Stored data
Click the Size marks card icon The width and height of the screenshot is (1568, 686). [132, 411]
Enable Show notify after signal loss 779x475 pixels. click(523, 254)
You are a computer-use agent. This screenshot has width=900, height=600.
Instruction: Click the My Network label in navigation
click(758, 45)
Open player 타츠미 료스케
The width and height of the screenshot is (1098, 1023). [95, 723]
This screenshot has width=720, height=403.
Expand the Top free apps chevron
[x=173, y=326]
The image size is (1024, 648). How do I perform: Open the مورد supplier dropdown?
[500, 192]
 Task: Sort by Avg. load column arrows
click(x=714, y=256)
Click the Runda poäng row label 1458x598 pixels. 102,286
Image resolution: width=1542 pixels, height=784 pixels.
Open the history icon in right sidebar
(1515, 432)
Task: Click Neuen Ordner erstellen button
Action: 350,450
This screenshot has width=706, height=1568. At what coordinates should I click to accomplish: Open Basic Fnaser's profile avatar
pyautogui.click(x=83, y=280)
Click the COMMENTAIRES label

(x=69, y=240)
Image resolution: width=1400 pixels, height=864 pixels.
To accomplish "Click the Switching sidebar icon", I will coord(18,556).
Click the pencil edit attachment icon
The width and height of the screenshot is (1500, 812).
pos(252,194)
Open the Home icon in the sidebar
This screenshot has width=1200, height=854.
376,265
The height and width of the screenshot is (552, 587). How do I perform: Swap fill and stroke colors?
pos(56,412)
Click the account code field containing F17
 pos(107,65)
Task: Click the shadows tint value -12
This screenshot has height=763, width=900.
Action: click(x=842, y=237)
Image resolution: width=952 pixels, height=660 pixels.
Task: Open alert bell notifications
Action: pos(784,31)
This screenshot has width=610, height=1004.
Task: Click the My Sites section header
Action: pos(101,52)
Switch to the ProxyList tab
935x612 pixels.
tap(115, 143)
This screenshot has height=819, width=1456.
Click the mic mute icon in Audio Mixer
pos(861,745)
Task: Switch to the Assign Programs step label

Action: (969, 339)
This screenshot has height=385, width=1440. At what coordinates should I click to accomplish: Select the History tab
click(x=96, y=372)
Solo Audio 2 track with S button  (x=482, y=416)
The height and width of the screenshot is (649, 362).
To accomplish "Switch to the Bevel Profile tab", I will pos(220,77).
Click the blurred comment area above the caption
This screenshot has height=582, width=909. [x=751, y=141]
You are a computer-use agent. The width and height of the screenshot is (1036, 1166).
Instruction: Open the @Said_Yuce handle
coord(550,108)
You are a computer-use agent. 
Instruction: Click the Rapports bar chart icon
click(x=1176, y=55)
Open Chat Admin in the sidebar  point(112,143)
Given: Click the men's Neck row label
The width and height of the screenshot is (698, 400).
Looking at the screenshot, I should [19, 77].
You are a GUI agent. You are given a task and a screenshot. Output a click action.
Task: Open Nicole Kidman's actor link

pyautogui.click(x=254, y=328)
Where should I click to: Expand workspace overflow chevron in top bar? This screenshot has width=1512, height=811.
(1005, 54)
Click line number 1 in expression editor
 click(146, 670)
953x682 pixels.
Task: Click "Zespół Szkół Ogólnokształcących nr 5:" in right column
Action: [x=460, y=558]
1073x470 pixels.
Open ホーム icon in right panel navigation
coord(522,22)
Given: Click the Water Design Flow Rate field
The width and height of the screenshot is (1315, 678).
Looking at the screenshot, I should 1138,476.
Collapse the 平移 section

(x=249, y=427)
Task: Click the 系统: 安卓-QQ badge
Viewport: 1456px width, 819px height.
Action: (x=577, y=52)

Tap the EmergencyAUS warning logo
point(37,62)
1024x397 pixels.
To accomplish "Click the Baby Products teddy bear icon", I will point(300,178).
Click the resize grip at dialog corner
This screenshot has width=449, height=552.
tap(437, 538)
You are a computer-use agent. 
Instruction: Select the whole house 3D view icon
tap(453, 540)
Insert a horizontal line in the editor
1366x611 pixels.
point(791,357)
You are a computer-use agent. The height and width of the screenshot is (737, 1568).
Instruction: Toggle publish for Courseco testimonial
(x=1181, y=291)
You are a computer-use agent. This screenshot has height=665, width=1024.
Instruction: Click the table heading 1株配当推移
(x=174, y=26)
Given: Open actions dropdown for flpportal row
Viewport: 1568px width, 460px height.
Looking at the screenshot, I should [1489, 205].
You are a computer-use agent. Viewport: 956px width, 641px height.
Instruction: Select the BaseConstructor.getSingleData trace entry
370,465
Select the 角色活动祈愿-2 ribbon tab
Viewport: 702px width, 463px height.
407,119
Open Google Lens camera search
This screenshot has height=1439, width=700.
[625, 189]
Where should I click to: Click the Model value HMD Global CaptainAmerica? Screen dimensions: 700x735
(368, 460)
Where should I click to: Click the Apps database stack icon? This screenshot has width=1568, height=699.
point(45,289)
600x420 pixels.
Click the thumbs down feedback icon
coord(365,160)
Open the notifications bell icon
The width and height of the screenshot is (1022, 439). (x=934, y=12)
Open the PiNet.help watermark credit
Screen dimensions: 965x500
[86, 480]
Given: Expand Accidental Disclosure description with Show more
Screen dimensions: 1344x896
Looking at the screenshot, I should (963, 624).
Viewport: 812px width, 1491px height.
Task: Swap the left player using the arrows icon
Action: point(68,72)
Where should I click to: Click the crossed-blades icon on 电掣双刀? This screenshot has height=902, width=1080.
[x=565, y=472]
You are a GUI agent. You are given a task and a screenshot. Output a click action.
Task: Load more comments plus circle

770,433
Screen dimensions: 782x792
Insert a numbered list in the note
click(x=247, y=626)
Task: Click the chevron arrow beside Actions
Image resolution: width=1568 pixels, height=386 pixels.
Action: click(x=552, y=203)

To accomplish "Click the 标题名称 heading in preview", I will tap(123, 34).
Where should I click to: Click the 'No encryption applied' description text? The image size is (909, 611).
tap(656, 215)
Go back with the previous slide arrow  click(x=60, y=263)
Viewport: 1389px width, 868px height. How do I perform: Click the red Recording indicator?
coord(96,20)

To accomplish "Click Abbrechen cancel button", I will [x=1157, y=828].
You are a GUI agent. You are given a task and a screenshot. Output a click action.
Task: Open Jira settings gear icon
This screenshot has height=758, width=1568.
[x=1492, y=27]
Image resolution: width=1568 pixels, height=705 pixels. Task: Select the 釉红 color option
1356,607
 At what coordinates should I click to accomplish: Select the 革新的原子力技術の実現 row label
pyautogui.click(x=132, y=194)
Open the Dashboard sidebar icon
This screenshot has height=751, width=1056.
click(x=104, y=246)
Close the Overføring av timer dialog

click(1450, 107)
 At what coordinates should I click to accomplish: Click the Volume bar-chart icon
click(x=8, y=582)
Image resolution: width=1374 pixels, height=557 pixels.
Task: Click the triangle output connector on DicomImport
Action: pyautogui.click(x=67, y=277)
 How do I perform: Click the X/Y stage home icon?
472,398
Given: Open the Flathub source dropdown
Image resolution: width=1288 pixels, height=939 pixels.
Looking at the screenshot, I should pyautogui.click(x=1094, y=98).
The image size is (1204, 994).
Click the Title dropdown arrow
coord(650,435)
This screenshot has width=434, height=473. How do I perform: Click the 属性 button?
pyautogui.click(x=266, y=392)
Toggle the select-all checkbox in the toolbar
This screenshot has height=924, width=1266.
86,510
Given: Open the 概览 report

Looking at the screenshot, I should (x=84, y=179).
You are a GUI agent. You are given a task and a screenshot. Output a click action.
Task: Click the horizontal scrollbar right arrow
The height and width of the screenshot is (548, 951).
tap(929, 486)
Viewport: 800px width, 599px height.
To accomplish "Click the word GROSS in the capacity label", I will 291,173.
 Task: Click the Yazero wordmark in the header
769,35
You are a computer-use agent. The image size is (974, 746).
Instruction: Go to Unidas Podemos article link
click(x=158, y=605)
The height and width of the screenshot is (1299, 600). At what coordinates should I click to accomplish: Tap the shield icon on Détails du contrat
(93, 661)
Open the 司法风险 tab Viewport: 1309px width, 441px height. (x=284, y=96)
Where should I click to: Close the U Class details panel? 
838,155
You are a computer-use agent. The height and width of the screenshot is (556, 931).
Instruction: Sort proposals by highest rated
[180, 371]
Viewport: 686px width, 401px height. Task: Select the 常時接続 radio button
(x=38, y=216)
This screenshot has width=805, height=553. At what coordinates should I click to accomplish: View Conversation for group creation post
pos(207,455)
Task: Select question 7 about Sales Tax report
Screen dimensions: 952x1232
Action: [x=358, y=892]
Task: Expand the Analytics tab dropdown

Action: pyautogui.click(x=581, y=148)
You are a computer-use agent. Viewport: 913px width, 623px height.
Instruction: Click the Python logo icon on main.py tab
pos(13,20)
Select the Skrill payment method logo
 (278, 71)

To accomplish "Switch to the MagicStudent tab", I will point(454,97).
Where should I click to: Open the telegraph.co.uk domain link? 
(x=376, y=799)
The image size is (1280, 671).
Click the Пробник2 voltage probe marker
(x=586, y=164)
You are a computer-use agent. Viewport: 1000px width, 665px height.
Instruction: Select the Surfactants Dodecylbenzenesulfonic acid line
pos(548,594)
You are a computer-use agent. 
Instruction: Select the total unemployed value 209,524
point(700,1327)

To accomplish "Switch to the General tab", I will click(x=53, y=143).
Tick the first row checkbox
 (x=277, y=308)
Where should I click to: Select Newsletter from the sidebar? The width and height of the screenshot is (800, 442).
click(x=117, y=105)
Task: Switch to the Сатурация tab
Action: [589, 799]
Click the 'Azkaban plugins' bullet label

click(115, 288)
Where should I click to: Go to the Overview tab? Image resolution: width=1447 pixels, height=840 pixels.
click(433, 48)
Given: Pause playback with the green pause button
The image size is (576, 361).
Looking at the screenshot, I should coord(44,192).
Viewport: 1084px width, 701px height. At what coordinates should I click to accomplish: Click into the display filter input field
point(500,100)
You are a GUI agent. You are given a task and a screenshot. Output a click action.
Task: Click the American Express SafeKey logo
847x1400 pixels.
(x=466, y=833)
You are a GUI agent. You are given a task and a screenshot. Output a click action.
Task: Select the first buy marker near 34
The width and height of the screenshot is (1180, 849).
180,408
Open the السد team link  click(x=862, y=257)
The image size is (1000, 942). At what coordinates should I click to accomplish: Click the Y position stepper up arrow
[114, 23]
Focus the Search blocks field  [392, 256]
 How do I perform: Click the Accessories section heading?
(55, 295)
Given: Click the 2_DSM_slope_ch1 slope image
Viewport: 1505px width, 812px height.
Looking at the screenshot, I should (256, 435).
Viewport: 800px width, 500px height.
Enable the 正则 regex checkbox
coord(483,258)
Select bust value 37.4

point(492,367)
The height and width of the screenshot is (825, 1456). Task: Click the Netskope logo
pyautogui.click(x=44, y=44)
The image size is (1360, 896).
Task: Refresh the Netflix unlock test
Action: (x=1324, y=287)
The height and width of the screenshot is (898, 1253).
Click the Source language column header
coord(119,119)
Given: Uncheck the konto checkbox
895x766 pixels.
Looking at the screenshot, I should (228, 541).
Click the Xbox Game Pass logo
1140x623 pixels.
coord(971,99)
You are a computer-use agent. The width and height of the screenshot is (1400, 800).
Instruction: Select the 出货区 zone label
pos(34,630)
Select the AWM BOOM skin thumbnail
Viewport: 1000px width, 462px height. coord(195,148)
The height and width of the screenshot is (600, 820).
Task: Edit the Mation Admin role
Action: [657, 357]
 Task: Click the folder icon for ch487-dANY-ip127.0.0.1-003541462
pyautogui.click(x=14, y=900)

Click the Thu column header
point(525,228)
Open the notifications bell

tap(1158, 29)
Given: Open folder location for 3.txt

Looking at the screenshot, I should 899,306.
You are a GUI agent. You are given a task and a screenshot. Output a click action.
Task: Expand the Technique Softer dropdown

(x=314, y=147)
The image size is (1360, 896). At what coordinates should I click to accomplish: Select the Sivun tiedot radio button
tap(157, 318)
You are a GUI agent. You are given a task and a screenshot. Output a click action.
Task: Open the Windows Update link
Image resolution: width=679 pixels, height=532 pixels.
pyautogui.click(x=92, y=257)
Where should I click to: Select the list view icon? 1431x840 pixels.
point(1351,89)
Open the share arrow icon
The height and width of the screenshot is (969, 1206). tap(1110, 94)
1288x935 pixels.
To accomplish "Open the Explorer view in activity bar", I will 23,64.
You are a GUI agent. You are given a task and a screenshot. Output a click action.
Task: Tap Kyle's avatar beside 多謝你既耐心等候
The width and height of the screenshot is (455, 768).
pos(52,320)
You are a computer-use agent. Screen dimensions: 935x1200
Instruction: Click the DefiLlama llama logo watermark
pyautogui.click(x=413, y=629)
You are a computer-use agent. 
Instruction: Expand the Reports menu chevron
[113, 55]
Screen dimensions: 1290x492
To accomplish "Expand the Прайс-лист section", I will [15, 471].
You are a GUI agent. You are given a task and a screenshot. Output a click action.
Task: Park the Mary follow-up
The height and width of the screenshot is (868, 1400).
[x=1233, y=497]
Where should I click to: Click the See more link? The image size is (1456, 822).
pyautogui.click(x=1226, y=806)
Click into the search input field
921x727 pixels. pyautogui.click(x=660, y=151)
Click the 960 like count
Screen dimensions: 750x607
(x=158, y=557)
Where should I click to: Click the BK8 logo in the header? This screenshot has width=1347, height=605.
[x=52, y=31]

→ WORK ITEM: Above are the records. Copy the lines beginning at the one that has "Viewport: 1568px width, 460px height." and ending with the one that has "Open the PiNet.help watermark credit", unchanged.

→ ANSWER TO THIS PROBLEM:
Viewport: 1568px width, 460px height.
Looking at the screenshot, I should [1489, 205].
You are a computer-use agent. Viewport: 956px width, 641px height.
Instruction: Select the BaseConstructor.getSingleData trace entry
370,465
Select the 角色活动祈愿-2 ribbon tab
Viewport: 702px width, 463px height.
407,119
Open Google Lens camera search
This screenshot has height=1439, width=700.
[625, 189]
Where should I click to: Click the Model value HMD Global CaptainAmerica? Screen dimensions: 700x735
(368, 460)
Where should I click to: Click the Apps database stack icon? This screenshot has width=1568, height=699.
point(45,289)
600x420 pixels.
Click the thumbs down feedback icon
coord(365,160)
Open the notifications bell icon
The width and height of the screenshot is (1022, 439). (x=934, y=12)
Open the PiNet.help watermark credit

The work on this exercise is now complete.